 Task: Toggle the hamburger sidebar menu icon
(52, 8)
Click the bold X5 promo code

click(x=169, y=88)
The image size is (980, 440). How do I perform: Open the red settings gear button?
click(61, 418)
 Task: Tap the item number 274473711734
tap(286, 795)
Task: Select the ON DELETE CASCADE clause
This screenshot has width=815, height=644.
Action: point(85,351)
---
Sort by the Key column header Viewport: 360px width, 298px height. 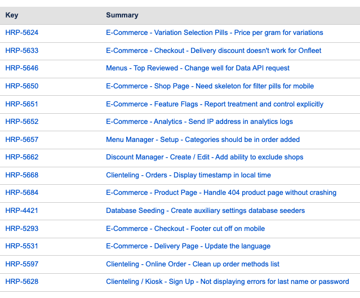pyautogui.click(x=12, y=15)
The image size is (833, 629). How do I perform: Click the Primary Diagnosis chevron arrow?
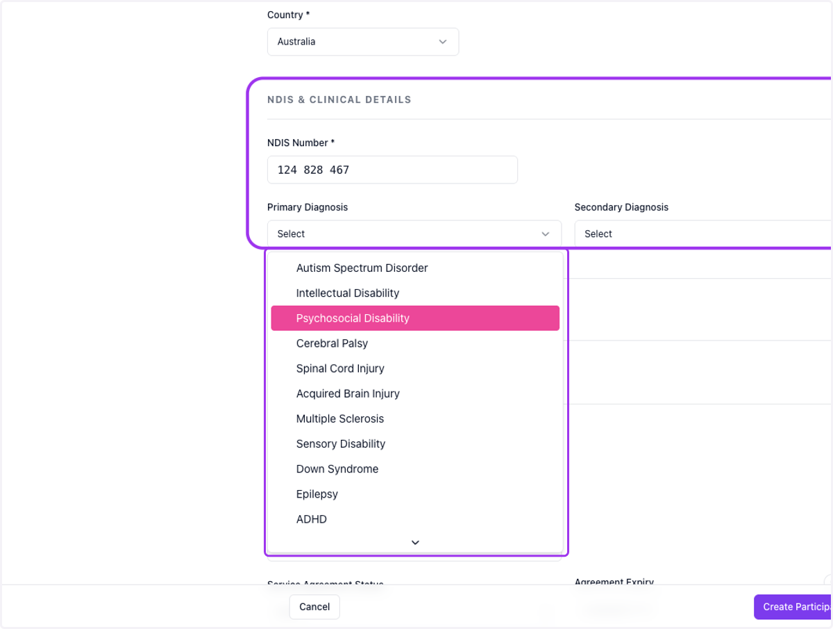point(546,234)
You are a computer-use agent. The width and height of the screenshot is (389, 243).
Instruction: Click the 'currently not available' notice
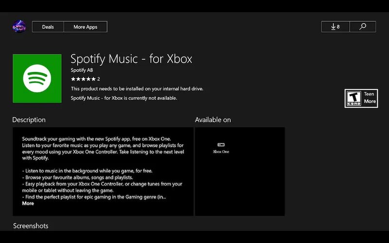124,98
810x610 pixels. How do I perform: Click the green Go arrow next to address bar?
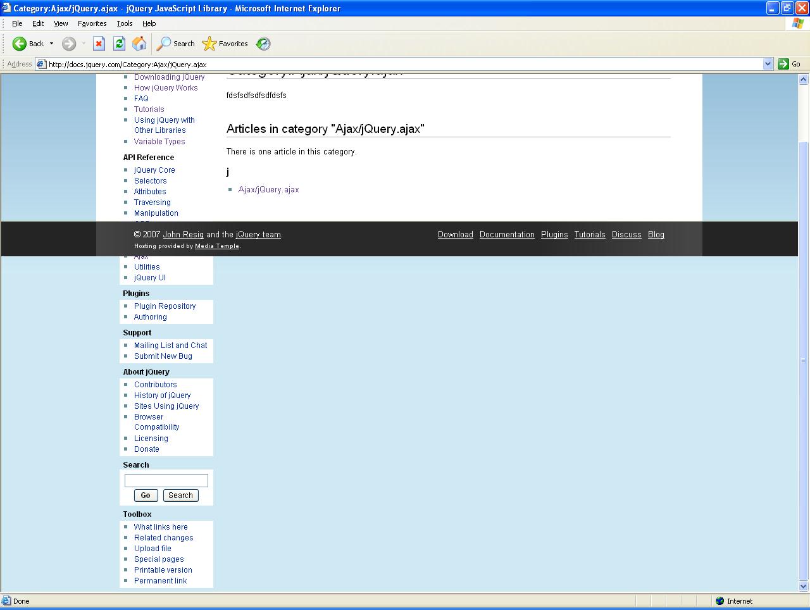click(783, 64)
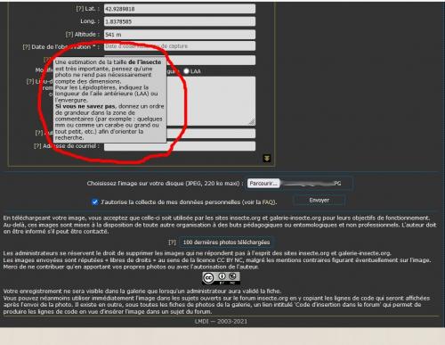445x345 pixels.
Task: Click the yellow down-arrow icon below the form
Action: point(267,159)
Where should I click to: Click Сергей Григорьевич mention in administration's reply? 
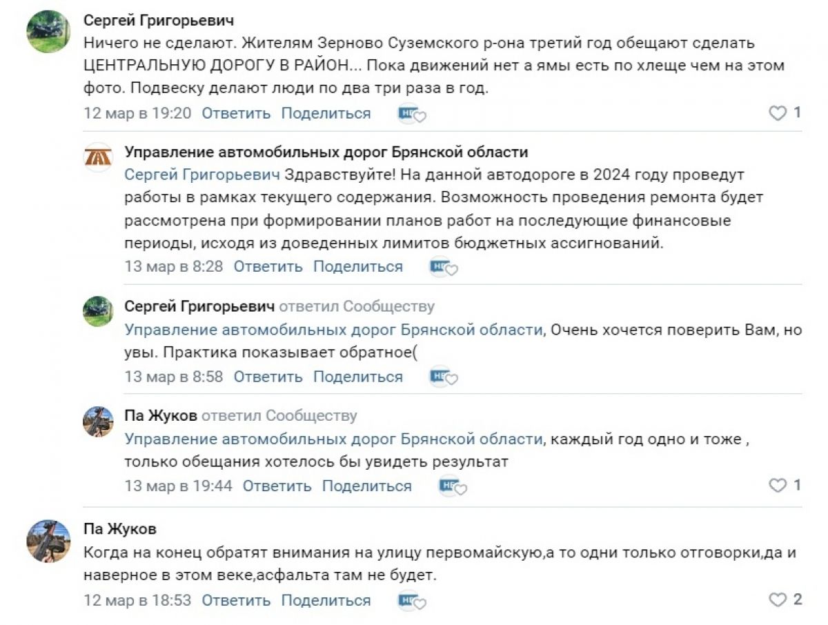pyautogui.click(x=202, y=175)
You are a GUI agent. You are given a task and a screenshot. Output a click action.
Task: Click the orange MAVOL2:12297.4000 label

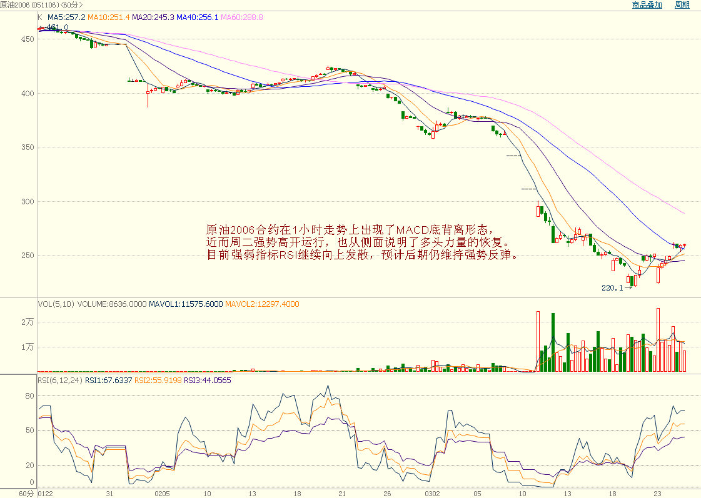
...
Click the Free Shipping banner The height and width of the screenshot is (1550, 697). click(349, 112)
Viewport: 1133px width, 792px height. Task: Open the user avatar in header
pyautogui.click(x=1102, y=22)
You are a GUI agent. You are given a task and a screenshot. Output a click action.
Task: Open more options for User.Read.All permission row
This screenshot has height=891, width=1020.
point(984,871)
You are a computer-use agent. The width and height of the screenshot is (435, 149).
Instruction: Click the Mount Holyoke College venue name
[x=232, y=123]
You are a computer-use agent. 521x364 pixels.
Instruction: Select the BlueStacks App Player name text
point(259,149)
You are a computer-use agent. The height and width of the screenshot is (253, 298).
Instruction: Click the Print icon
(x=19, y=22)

== ACTIVITY ==
Using the material above, transcribe exactly the lines from the one holding "810x610 pixels. How" to the one holding "Task: Click the orange", both ends kept. Do not carry over any pictures.

== RESPONSE TO THE TASK ==
810x610 pixels. How do I perform: Click the green Go arrow next to address bar?
click(783, 64)
445x345 pixels.
Task: Click the yellow down-arrow icon below the form
Action: point(267,159)
Where should I click to: Click Сергей Григорьевич mention in administration's reply? 
pyautogui.click(x=202, y=175)
You are a GUI agent. You are given a task and a screenshot. Output a click action.
Task: Click the orange MAVOL2:12297.4000 label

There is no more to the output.